DOM: the web page structure

The Document Object Model (DOM) is defined as a programming interface for HTML and XML documents. It interprets the page so that programs can modify the document structure, style, and content. The DOM renders the document as nodes and objects, enabling programming languages to connect to the page.

The HTML DOM tree of objects

The HTML DOM tree of objects

Source: W3Schools

How it works. Consider a web page as a document that can be either presented in the browser window or as the HTML source code. The Document Object Model (DOM) represents this document so it can be modified. The DOM is an object-oriented representation of the web page, which can be altered with a scripting language like JavaScript.

JavaScript: making the Web alive

JavaScript (JS) is one of the most popular scripting languages. It’s mostly renowned for providing a full stack of technologies for both front-end and back-end development. As we are talking about the first one, it’s applied to make web pages dynamic.

How JavaScript works. JS boosts a website’s overall interactivity. It enables modeling animated UI components such as image sliders, pop-ups, extensive site navigation menus, and more. JavaScript provides a website with extended functionality that isn’t otherwise achievable with HTML and CSS alone.

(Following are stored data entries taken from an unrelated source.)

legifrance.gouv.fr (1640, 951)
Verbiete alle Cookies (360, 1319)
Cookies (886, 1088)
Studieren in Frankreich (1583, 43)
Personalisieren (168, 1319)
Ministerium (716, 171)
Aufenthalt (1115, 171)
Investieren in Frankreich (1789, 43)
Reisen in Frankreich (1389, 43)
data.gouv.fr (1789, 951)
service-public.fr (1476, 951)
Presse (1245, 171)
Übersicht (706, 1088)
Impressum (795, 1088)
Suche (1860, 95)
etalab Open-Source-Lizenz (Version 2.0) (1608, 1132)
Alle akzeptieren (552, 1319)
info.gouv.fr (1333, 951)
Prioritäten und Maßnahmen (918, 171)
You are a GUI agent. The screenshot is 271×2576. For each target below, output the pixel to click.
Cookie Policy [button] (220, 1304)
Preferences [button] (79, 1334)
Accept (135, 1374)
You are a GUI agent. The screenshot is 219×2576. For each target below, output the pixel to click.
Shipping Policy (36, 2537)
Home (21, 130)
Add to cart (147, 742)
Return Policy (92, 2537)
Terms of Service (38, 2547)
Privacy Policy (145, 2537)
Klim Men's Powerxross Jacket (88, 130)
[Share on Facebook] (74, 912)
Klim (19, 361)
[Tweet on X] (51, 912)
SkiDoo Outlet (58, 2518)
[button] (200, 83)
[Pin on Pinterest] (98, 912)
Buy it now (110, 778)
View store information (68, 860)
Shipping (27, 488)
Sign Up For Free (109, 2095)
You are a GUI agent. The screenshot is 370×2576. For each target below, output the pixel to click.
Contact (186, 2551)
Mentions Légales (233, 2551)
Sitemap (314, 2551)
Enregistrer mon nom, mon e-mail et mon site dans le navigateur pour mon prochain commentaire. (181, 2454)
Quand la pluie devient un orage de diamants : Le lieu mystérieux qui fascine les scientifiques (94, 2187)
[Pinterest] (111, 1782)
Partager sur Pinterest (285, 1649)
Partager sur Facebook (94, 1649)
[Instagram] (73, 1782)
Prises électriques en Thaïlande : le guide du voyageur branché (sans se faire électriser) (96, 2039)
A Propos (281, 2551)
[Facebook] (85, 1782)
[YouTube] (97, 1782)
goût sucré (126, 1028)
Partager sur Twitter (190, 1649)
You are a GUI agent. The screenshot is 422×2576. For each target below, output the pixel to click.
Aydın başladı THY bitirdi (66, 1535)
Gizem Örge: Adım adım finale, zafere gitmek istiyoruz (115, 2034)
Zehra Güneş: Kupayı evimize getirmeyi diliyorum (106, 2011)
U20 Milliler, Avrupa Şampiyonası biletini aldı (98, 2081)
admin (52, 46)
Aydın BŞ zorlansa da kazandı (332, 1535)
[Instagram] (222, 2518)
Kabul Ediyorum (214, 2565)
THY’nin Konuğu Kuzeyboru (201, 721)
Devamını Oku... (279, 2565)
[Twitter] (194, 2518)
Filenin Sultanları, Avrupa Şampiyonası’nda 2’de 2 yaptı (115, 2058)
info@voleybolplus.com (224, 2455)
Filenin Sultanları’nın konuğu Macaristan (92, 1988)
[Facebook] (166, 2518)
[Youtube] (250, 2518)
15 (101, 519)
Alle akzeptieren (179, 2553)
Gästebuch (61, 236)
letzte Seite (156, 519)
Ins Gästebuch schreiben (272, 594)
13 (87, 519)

JavaScript allows web pages to reply to users’ actions and dynamically refresh themselves. Thanks to JavaScript, this process doesn’t demand a page reload to alter its representation.

JavaScript frameworks and libraries and why we need them

Those who are just entering this field of expertise may think that frameworks and libraries do the same thing, allowing different visual elements to interact with each other. And let’s be honest: It’s not too far from the truth. However, there are a few distinguishing peculiarities. So, let’s define what makes a JS framework, what a JS library is, and what purpose they both serve.

Frameworks are templates to create a website or a web application. They provide a structure (such as a skeleton or scaffolding) on which to arrange the whole project. While the framework sets the page templates, they build the structure with particular allocated areas to embed a framework code in.

So, JavaScript frameworks are complete sets of tools to form and arrange a website or web application.

Libraries are sets of prewritten code snippets used and reused to implement core features of JavaScript. The snippet can be easily integrated into an existing project code when necessary.

So, libraries are specialized tools for particular coding needs, not an all-purpose machine for grooming the whole existing project.